【書籍紹介】 氏家健治(2014)『1つ3000円のガトーショコラが飛ぶように売れるワケ』SB新書(★★★★)

 サブタイトルは、4倍値上げしても売れる仕組みの作り方。新宿御苑前で「ケンズカフェ(東京)」を開いたシェフの著者が、ネットとクチコミを活用して、チョコレート・デザートの外販でナンバーワンになる。そのマーケティング・テクニックを明かした著書。

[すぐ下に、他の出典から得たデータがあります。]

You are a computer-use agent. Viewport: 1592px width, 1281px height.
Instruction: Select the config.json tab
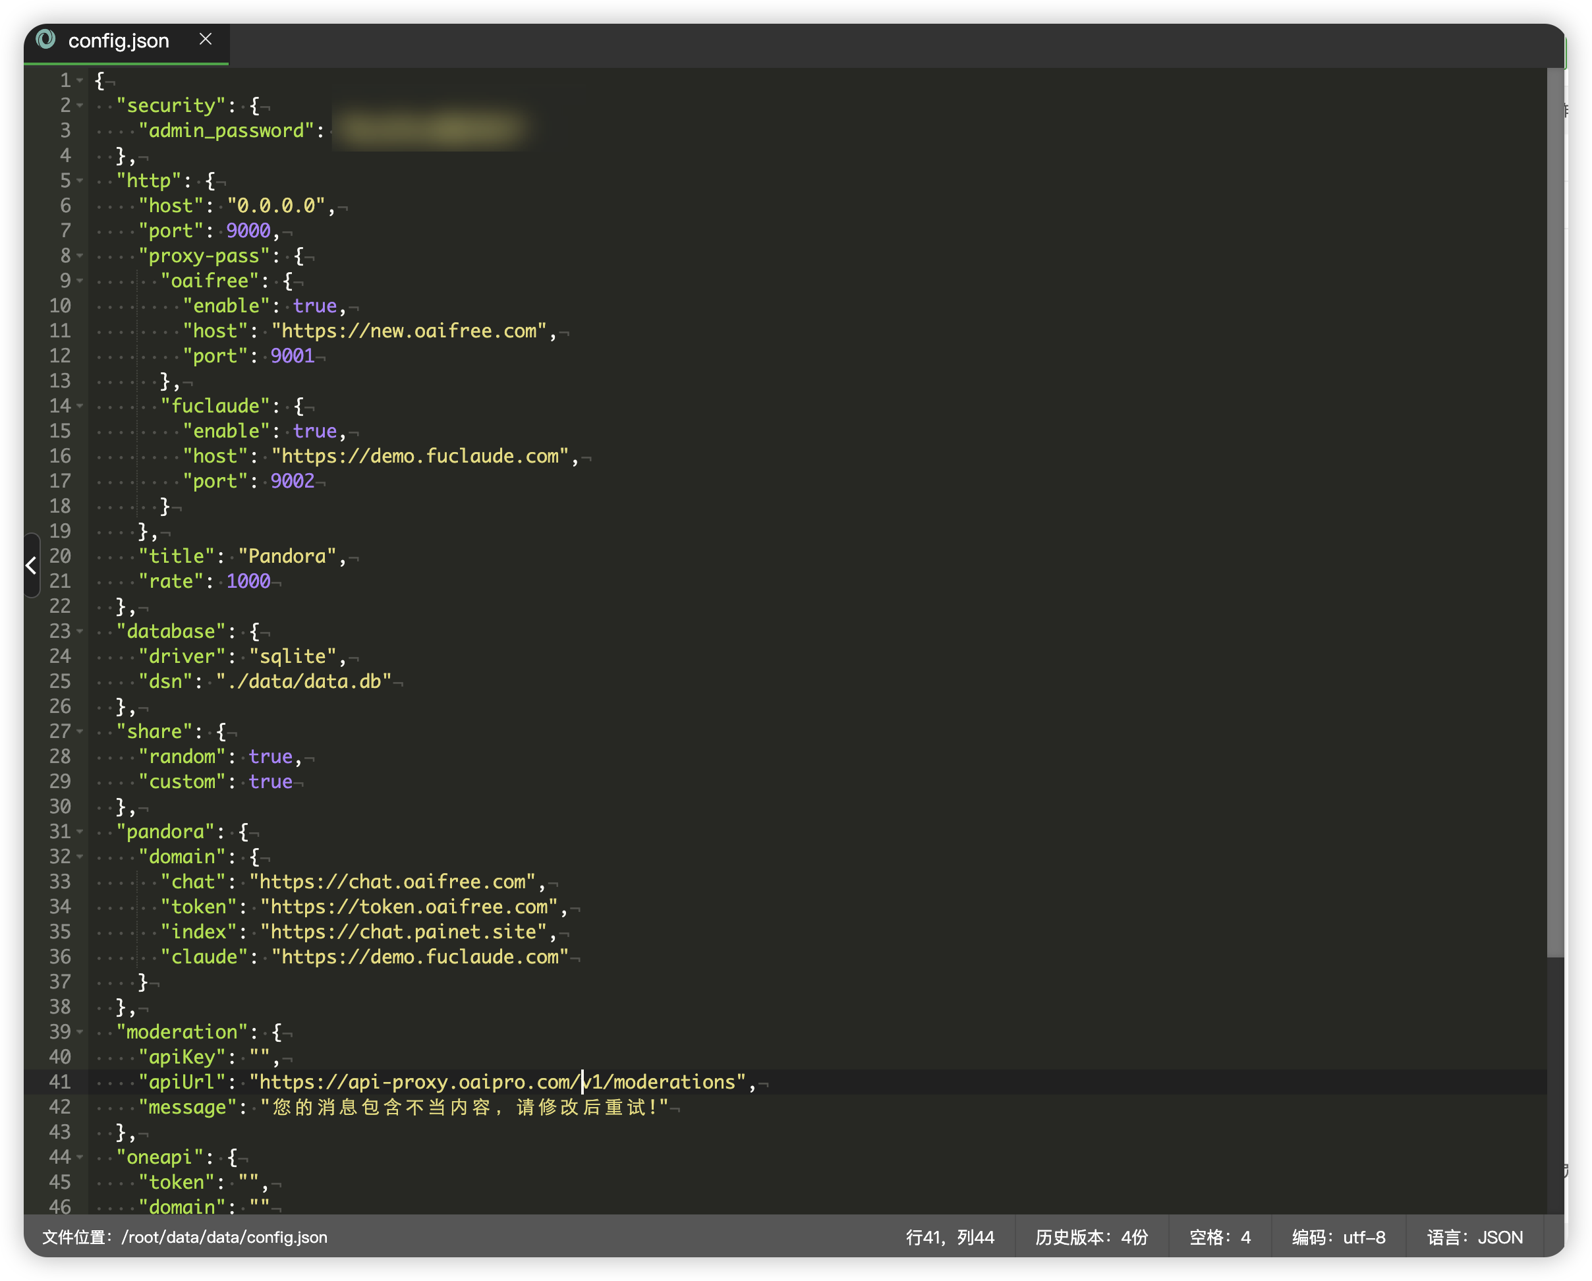click(x=126, y=42)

 イタリアン料理のシェフだった氏家氏は、1990年代の創業当時、カフェの運営で苦労する。そこで、人気商品のガトーショコラを、インターネットで通信販売することを思いつく。
 そもそも一個500Gのガトーショコラを1500円で販売していたのだが、材料を良いものに変えて、250Gで3000円に販売する。マスコミで取り上げてもらっていたこともあって、実質4倍に値上げしたのに、これが飛ぶように売れ始めた。
 教訓は、わりに単純だ。「俺のフレンチ・イタリアン」の成功もそうだが、美味しくするために材料をケチらないこと。値段は関係ない。原価を上げることに躊躇しないこと。良い食材を、「ざぶざぶ」使うこと。
 坂本商法が、高い原価率に特徴があるのと同じだ。氏家商法では、ガトーショコラの価格は高いが、おいしいものを食べさせることに、妥協はしない。そして、ネットで評判をきちんと把握している。

 氏家氏の「ケイズカフェ東京」は、ガトーショコラという単品デザートに集中していることに特徴がある。単品勝負の「一本足打法」は、近年の経営では否定されることが多い。リスクが高いからだ。一つがこけたら、会社がこけてしまいます。
 しかし、世の中を見まわしてみると、江戸や京都の、酒蔵やお菓子屋など、老舗の経営では一本足打法がふつうのようにも見える。高価格高品質の単品経営の正当性を、品質へのこだわりとモニタリングに求めている。ひとりのシェフ(氏家氏)が作る商品(ガトーショコラ)では、多角化すると質が担保できなくなる。改善の力が衰えてしまう。

 本書に書かれているように、町場のレストランが経営を拡大しないときには、通販主体で単品経営をすることは正しい選択だろう。でも、わたしは断言してよい。氏家氏は、たぶん近々、ガトーショコラ以外のデザートを開発して売り出すにちがいない。
 単品で大成功をおさめたシェフェ経営者が、そのまま一生を終わるとは思えないのだ。おいしいものは世の中にまだたくさんあるからだ。その可能性にチャレンジをしないわけがない。